Issue:

At the time, it was the worst earthquake postwar Japan had ever experienced. It became a lesson for a disaster-prone country.

A bus hangs over edge of the shattered expressway in Kobe

ON MONDAY, JAN. 12, thousands of 20 year olds will celebrate “Seijin no Hi,” their official passage into adulthood.

For Kobe, this year’s ceremony is especially significant because it honors the first adults who were born the same year the Great Hanshin Earthquake struck on the morning of Jan. 17, 1995. A new generation with no memory of the earthquake, or what the city was like before it, has come of age.

For journalists like myself who covered the quake not as reporters who parachuted in, but as local hacks for whom Kansai was home, the memories remain vivid. The emotions we experienced grief, joy, anger, and, like our Kobe friends, determination to get on with our lives profoundly shaped the way we would approach our craft in the years to come. Not a few of us watched with shock and horror at the central government’s initially incompetent, and occasionally callous, response. A deep skepticism was born of the Tokyo political, bureaucratic and media chattering classes that persist to this day.

Thus few of us were surprised that victims of the March 11, 2011 quake and tsunami had many of the same complaints about the central government as Kobe had 20 years ago. Thankfully, the Kobe earthquake also led to fundamental changes that allowed for a more effective response to Tohoku.

Perhaps the most important was to be able to call out for assistance to individuals as well as NGOs from other parts of Japan. Before the Kobe quake, NGOs had something of, if not a bad name, then at least an image of not being something that ambitious and respectable middle class Japanese took an interest in.

“Volunteerism” for the upper middle and upper classes at least meant helping the unfortunate in distant, exotic, developing countries. It took the Kobe quake to make people realize that the Tokyo politicians and bureaucrats who they’d assumed would automatically take care of things, simply would not, or could not, handle the situation in a timely manner. The scenes of devastation woke people up to the fact that a city in their own country, not Africa, or some country in Southeast Asia, desperately needed their volunteer efforts.
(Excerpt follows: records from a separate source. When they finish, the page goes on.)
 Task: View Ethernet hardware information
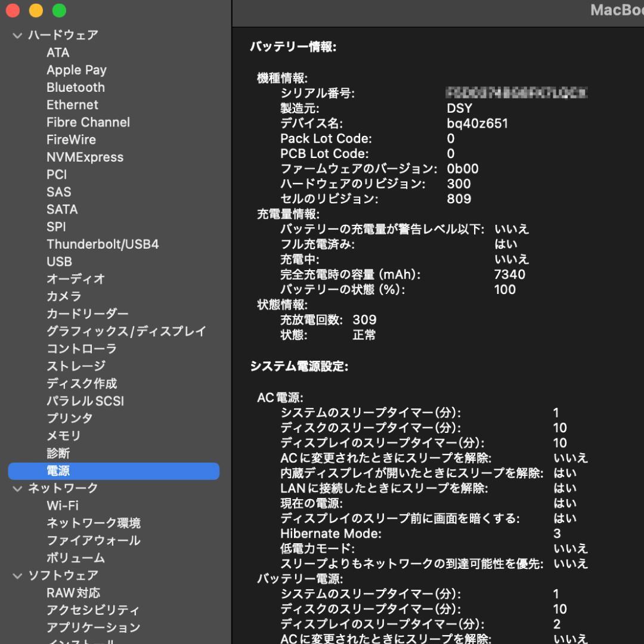72,104
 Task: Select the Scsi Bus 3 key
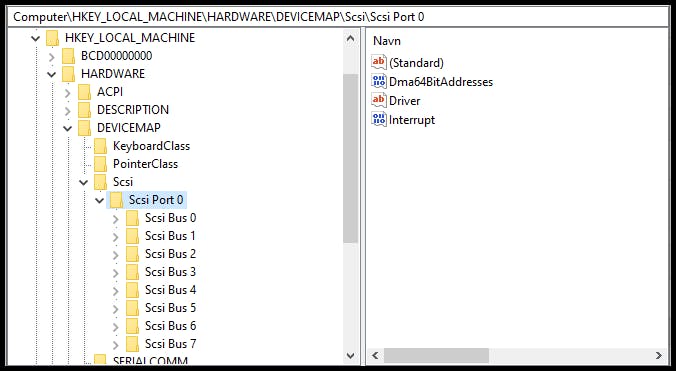(x=170, y=272)
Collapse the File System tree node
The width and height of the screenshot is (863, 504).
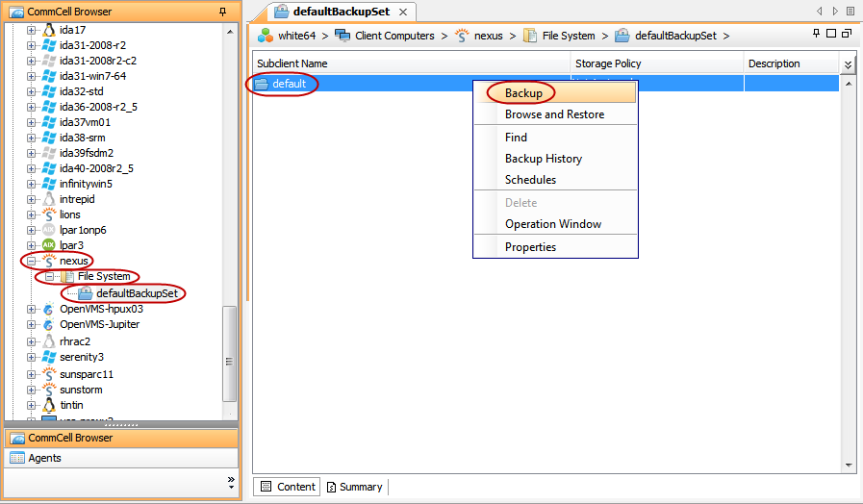click(x=49, y=276)
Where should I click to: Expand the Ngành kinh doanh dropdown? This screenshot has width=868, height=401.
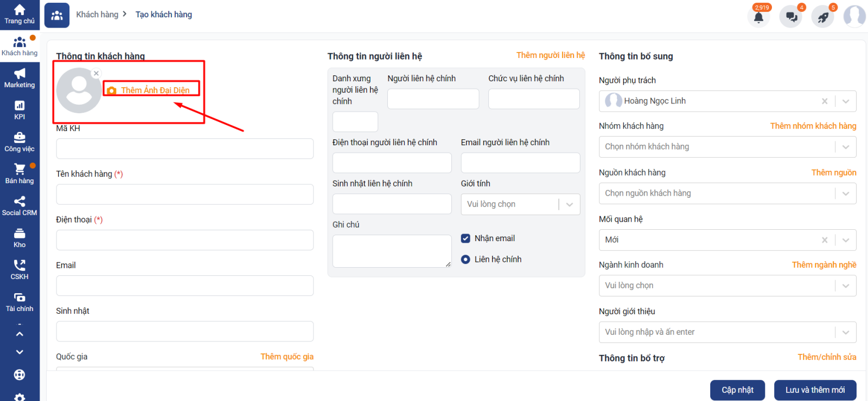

Many who came together to help Kobe in 1995 remained friends long afterwards. Out of their initial efforts, volunteer networks grew, splintered off, grew again and expanded. Local governments became less obstinate and more cooperative with certain kinds of NGOs, eliminating official rules and, more importantly, overcoming the kind of bureaucratic mistrust and turf wars that had prevented official coordination with volunteers. Kobe and Hyogo Prefecture became models for disaster response measures for local governments around Japan.

The Kobe quake also helped spark a technical revolution. In early 1995, cell phones and PHS systems (remember those?) were available, but were not in widespread use, at least in Kansai as they were expensive and apt to lose their signal whenever you passed under a bridge, walked into a subway station, or found yourself in a concrete building far away from a window, most people used landlines.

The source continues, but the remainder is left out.